Y decía también con fuerza que los judíos siguen siendo "muy queridos por Dios a causa de sus padres, y porque de ellos procede el Cristo según la carne". Una visión que se aleja del antijudaísmo.
Escritores católicos
Los escritores católicos también desempeñaron su papel en este trabajo de profundización de los vínculos entre la Iglesia e Israel.
Anatole Leroy-Beaulieu (1842-1912), autor de Los judíos y el antisemitismo. Israel Among the Nations en 1893 era un convencido defensor de Dreyfus.
Esta escritura, ambivalente en ciertos puntos, está también en el origen de una generación filosemita, de Jacques Maritain a Stanislas Fumet pasando por el futuro cardenal Journet.
Las mujeres también participaron en este movimiento para normalizar las relaciones con el judaísmo en la Iglesia.

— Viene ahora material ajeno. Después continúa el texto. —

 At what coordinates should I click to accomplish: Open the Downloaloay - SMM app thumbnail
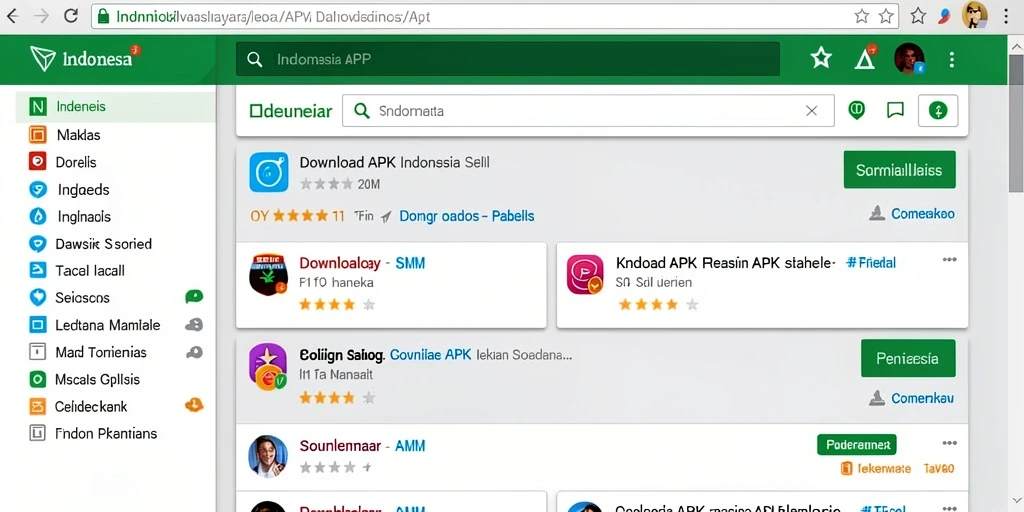[268, 274]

Canonizada en 1998, la conversa y carmelita Edith Stein (sant Teresa Benedicta de la Cruz) es ahora copatrona de Europa.
Ya en 1933, advirtió al papa Pío XI de las "acciones criminales" de Hitler y habló del nacionalsocialismo como "herejía manifiesta".
Sophie van Leer, por su parte, fundó en 1926, con el Padre van Asseldonk, los Amigos de Israel.
Esta obra sacerdotal no buscaba convertir a los judíos sino permitirles el "regreso" o el "paso" a Cristo, recordando y testimoniando "la persistencia del amor de Dios".
La exégesis, el estudio de los textos bíblicos, también permitió el progreso del Concilio Vaticano II.
En este sentido destaca la obra del padre Lagrange, dominico fundador de la Escuela Bíblica de Jerusalén, y del filólogo alemán convertido del protestantismo Erik Peterson.
Y especialmente el cardenal Béa, profesor jesuita en el Instituto Pontificio Bíblico y luego confesor de Pío XII que, a partir de 1960, presidiría el flamante Secretariado para la Unidad de los Cristianos.
Deseado por el papa Juan XIII, que convocó al año siguiente el Concilio Vaticano II, este secretariado anuncia ya la futura declaración Nostra Ætate de la que Augustin Béa fue un gran artífice y promotor.